Le réceptionniste de l'hôtel de Yangon qui y était né et y avait fait ses études de francais, nous avait prévenus : "Hot Mandalay, Hot". Pas au sens du lapin Playboy. A Mandalay il fait chaud, très chaud, trop chaud. Notre première journée est consacrée à la visite du Palais Royal, enfin plutôt de sa pâle reproduction puisque le palais d'origine a été détruit lors de la guerre en 1945. Cet édifice se trouve à l'intérieur de murailles de 8 mètres de haut bordées de douves. Un sentiment de tristesse s'empare de nous à la vue de ce lieu dorénavant sans âme. Nous comprenons vite que marcher est pénible, que trouver un cyclopousse ou un taxi relève de l'exploit après une certaine heure et que le personnel de l'hôtel, après nous avoir posé 30 questions sur nos intentions, en trouve moyennant commission. Pour être libres, une mobylette s'impose. Nous en demandons une à l'hôtel mais tout est si compliqué que nous décidons de la trouver nous-même. Nous avons une piste dans la rue du Nylon Ice Cream bar. 
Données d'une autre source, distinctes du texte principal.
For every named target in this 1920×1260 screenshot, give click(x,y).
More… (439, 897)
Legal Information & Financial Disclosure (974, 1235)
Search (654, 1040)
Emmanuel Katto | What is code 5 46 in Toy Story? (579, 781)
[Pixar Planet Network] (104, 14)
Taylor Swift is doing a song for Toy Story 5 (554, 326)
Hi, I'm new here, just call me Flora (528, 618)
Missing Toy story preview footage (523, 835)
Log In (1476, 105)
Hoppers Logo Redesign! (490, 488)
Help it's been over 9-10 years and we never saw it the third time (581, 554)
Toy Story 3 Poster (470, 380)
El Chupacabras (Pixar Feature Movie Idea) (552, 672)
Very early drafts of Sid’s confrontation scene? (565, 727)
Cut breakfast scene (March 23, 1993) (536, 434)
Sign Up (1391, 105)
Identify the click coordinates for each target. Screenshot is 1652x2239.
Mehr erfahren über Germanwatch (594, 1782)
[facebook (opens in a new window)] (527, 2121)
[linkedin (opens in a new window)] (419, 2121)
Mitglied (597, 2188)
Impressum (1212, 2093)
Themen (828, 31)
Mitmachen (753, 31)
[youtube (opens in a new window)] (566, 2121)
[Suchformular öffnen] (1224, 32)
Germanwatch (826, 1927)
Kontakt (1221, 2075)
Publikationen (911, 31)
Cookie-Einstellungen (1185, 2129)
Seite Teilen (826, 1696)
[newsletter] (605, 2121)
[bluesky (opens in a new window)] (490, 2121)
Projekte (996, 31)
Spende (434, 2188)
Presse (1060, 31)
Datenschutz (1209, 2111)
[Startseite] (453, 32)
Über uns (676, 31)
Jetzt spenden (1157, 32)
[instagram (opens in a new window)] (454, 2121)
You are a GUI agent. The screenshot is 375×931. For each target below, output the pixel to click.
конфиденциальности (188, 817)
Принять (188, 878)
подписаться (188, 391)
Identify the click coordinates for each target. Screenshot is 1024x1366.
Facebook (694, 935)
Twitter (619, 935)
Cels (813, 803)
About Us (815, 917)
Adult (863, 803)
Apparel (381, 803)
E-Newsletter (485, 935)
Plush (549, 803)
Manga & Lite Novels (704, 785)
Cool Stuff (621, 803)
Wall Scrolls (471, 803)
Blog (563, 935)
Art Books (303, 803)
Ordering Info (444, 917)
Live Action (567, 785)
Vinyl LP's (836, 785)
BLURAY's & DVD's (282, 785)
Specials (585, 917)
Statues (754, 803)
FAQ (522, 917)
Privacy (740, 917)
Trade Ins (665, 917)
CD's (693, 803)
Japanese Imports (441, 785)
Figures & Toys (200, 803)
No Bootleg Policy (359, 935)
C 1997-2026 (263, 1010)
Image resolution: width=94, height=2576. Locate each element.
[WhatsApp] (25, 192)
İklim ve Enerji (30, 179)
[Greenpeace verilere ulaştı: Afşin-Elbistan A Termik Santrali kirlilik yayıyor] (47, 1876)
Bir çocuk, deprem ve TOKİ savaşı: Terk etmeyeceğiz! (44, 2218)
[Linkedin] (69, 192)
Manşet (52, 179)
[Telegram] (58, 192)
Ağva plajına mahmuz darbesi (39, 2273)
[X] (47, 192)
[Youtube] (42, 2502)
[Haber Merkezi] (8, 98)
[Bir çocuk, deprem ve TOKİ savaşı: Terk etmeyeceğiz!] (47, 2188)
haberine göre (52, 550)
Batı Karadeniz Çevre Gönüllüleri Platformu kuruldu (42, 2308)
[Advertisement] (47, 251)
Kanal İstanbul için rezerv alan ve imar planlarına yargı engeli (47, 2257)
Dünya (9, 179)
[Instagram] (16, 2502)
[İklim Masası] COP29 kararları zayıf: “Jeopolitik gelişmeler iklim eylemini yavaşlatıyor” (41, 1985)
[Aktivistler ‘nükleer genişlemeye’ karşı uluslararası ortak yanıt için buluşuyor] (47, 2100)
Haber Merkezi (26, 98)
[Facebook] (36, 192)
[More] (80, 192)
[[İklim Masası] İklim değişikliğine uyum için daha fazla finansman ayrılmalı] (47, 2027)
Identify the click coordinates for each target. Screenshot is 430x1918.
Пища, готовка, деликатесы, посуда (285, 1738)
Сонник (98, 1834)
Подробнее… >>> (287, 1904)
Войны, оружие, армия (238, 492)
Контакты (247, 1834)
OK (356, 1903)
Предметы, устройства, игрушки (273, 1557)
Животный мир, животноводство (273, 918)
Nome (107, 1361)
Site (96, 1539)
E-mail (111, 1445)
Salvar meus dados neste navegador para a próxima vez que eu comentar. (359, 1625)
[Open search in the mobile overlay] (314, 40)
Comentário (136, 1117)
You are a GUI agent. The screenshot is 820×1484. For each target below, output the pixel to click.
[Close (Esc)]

Le lendemain matin nous hélons un cyclopousse. Un vieux monsieur charmant nous fait monter dos à dos sur son engin. Nous avons peine à le laisser pédaler sous cette chaleur. Lui est content. Il semble cultivé et en connaît un rayon sur les pays étrangers alors qu'il nous avoue ne jamais être sorti du Myanmar. Quelques birmans parviennent illégalement en Thaïlande. Guère plus loin. La mobylette louée, nous nous laissons avaler dans le flot de la circulation direction le monastère de Kyaunng Shwe in Bin. Il est installé au bord d'une petite rivière traversée par un vieux pont en bois. Nous sommes dans le quartier des moines. Nous surprenons deux d'entre eux en train de lire un journal de foot. Un autre indique son chemin à une vendeuse de balais. En passant devant le monastère Kyaung Mae Soe Yein Nu, plus en retrait de la rivière, un jeune moine nous interpelle de loin. Il semble désireux de communiquer avec nous. Nous passons la grille d'entrée, enlevons nos chaussures et le rejoignons. Des vieux batiments donnent sur une cour. Nous sommes dans une école. Il nous invite à nous assoir sur des planches de bois surélevées, sous un abri. Une dizaine de moines se rapprochent. Leur premiere question porte sur la différence entre nos deux pays. Puis les questions s'enchainent. Nos échanges durent deux heures. Le moment est unique, mais nous devons les quitter. Nous revenons vers le palais et nous lançons à l'assaut des 230 mètres de la colline de Mandalay. La mobylette peine, obligeant Miss B. alias "Diabolo" à descendre et Romain alias "Satanas" à tourner à bloc la poignée de gaz. Le sanctuaire ne retient notre attention que quelques dizaine de minutes. Au pied de la colline, nous faisons une halte à la Paya Kuthodaw entourée de 729 stèles de marbres installées chacune dans un petit stupa. Elles sont la gravure des 15 livres du Tripitaka. On estime qu'à raison de 8 heures par jour, il faudrait 450 jours à une personne pour en lire la totalité. Ces dômes blancs dans la lumière donnent un sentimement de quiétude. Nous croisons de jeunes nônes de six voire sept ans au détour d'un chemin, toute de rose vêtues. Elles transportent les ordures ménagères dans un panier d'osier. Nous rentrons à l'hôtel. Le personnel à l'entrée nous prend manifestement pour des fous, avec une pointe d'admiration.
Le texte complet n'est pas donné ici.